Cancer Research UK estimate excess weight causes up to 12,000 cases of cancer each year.

Strength and toning exercises performed three times per week helps to prevent age related loss of muscle that occurs after the age of 30. Most people lose between 2.3kg and 3.2kg of their muscle every decade and this means a drop in your metabolic rate and daily calorie burn.

Activity strengthens your heart muscle which allows it to pump blood more efficiently around your body with each heartbeat.

Activity increases your lung capacity so you can breathe in more oxygen with each breath.

Activity helps to keep your blood vessels clog free which helps to keep blood cholesterol and blood pressure in check.

Keeping active helps you to live longer. In 2003/2004 287,206 people died from diseases associated with a lack of exercise, 35,000 were directly attributable to physical inactivity.

Stretching exercises relieve stiffness, improve your range of movement and increase your flexibility.

Weight bearing exercises such as walking, running and dancing (to name a few) slows down bone loss that can lead to osteoporosis.

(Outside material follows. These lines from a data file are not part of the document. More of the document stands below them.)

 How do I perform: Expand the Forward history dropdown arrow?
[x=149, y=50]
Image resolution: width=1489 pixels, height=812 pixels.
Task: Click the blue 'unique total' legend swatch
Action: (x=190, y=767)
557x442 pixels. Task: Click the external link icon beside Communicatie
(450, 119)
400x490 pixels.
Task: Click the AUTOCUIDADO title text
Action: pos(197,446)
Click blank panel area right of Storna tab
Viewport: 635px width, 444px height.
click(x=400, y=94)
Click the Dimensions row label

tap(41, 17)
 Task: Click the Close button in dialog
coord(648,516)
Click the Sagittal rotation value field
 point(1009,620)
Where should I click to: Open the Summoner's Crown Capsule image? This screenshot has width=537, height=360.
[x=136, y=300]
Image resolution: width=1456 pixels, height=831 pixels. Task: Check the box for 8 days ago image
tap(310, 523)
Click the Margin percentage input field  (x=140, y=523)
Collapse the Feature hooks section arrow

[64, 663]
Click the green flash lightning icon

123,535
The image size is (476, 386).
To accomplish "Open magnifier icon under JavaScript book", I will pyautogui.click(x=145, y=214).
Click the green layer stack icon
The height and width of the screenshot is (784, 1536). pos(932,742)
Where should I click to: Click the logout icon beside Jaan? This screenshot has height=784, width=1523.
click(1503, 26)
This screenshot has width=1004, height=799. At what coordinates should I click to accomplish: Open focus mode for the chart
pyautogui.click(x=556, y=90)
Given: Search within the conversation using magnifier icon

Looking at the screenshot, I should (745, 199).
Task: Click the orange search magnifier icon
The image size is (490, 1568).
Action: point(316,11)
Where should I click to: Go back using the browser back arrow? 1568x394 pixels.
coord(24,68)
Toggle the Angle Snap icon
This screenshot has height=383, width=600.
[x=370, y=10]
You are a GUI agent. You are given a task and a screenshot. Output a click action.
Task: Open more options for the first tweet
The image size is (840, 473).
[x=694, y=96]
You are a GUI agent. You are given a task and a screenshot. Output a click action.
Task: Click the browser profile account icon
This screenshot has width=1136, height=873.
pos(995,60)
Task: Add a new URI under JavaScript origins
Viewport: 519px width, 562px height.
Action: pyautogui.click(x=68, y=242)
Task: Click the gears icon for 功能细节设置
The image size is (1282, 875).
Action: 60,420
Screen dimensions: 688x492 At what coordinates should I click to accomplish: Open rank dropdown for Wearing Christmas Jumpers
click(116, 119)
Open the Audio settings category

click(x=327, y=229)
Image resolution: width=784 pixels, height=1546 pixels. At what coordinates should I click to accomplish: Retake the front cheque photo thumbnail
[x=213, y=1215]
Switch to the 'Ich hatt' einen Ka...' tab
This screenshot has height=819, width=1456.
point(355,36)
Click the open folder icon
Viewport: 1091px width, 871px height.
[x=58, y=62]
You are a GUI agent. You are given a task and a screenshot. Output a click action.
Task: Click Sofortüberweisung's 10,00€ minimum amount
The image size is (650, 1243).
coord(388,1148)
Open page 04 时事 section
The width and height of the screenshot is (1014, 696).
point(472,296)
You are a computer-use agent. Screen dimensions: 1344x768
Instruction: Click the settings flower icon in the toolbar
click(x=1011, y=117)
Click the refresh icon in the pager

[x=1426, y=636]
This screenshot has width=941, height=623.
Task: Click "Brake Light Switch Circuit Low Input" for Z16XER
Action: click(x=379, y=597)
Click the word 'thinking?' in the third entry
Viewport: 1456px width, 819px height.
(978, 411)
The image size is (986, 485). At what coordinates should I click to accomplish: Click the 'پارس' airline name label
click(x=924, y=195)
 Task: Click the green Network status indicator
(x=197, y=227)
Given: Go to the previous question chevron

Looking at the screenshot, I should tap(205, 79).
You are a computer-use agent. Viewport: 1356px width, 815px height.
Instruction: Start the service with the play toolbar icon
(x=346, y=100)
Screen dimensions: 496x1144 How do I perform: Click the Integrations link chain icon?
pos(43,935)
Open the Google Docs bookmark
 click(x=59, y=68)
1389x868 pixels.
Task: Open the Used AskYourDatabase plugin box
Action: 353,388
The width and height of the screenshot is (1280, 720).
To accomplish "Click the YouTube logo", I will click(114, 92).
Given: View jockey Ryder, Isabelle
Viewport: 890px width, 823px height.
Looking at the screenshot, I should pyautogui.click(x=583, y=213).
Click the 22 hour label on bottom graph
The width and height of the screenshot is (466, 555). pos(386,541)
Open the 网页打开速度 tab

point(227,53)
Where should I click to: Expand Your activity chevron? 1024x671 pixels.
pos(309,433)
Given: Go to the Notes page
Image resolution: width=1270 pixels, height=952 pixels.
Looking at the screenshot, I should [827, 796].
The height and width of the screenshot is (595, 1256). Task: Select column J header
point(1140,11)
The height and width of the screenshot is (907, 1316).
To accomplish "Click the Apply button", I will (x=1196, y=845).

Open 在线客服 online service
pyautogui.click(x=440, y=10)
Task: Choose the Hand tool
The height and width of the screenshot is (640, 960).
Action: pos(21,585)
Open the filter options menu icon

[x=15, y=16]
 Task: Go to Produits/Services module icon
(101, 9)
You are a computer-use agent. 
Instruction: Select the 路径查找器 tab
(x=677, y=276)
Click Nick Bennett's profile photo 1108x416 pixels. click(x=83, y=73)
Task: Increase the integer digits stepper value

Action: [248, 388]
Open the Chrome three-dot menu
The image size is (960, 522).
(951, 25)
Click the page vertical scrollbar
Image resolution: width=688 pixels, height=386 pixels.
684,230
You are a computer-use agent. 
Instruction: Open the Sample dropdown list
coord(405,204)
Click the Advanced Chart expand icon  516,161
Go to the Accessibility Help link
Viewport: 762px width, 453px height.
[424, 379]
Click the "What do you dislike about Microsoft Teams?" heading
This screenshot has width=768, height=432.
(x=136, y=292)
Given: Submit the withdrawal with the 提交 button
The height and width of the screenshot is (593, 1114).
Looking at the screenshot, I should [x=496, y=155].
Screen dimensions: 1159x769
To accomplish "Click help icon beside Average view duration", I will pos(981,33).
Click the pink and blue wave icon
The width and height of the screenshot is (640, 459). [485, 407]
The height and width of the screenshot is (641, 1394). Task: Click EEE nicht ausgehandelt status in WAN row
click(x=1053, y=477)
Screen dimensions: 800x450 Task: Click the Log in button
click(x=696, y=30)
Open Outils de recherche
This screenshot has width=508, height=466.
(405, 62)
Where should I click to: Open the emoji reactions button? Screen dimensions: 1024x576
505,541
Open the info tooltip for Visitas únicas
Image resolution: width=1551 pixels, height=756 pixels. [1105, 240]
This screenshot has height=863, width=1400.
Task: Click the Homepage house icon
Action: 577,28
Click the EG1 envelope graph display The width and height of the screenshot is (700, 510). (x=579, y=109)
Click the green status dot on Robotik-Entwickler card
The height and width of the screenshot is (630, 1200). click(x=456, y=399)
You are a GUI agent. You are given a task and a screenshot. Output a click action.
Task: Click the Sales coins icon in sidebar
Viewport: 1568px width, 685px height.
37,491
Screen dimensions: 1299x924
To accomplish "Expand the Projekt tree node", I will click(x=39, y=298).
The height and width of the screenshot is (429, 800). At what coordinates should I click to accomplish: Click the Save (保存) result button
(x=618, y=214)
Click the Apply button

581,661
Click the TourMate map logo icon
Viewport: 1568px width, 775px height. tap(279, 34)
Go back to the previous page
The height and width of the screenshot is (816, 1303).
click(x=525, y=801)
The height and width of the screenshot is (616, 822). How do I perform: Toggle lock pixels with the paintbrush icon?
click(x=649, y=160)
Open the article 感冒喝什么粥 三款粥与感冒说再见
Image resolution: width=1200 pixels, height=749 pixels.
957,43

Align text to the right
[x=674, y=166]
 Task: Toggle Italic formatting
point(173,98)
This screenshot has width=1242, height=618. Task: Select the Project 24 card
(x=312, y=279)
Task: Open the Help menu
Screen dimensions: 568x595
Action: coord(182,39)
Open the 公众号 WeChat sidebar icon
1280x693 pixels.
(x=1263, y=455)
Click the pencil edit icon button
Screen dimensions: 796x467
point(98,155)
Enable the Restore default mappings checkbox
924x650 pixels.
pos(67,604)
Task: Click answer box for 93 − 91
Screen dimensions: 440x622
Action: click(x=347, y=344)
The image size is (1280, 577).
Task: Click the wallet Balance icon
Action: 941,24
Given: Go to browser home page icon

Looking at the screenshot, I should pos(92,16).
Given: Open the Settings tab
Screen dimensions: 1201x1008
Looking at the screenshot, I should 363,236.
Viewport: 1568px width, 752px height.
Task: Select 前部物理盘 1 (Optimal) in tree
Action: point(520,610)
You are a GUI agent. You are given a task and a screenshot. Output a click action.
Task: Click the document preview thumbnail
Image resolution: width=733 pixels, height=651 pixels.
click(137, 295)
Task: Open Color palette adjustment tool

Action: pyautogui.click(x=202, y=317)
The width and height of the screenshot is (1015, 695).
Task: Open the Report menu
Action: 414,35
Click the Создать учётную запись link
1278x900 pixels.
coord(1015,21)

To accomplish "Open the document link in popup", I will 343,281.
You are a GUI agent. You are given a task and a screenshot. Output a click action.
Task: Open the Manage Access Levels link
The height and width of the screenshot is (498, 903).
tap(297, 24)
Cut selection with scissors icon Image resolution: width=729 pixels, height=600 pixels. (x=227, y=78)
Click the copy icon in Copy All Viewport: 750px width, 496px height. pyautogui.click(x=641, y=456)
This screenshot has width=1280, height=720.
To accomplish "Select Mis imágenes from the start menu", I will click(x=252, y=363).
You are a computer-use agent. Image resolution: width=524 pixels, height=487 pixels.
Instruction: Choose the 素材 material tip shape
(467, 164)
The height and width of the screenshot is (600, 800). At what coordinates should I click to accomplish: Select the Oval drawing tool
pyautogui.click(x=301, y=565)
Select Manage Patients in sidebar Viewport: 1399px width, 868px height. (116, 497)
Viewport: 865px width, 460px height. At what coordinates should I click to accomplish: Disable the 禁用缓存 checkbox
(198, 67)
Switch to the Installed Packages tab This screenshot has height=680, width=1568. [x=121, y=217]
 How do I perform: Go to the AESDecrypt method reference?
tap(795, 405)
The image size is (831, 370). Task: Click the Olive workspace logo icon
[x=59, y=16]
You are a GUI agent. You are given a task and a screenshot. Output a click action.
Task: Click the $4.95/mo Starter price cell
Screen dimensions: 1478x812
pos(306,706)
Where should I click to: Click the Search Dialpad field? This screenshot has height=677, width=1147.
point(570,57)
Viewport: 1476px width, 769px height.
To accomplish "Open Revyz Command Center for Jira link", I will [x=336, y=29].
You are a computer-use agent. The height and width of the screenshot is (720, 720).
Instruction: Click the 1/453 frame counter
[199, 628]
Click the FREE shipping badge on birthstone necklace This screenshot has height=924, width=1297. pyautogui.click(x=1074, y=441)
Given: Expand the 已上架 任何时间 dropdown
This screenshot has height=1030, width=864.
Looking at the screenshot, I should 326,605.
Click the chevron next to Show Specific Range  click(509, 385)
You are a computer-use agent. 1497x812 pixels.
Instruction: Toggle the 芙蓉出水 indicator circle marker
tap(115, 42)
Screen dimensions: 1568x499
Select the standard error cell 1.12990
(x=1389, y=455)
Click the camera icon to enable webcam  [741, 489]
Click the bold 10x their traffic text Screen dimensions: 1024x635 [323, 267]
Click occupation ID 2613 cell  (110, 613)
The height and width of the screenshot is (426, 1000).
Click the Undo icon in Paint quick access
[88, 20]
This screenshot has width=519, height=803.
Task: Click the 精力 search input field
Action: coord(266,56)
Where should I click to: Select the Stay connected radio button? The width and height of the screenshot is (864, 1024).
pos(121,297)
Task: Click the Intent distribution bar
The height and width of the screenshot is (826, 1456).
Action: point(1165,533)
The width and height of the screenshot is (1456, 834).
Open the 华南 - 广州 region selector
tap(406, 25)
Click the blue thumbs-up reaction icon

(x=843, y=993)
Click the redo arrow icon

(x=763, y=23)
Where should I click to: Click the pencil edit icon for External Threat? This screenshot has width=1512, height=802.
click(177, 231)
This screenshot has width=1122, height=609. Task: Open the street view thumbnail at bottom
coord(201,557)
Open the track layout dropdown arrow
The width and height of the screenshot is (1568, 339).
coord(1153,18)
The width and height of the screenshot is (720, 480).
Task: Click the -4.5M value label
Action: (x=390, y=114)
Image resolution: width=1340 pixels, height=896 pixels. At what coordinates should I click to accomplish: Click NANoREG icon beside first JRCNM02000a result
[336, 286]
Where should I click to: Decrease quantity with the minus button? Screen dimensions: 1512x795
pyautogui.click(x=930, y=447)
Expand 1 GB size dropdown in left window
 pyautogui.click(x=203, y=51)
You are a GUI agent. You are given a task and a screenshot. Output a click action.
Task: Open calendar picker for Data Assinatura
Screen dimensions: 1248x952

Regular activity is fantastic for reducing stress, anxiety and depression. Exercise helps you to relax more easily and feel better about yourself. Exercise releases endorphins that uplift your mood. The Mental Health Foundation advises that regular moderate exercise can treat mild to moderate depression as effectively as drugs.

All activities improve your posture, balance, strength, suppleness and mobility. Exercise makes you aware of body movement .

Regular activity makes you feel more energetic. You will be able to cope better with your daily routine and have energy to spare.

ENERGY - THE MORE YOU SPEND - THE MORE YOU HAVE!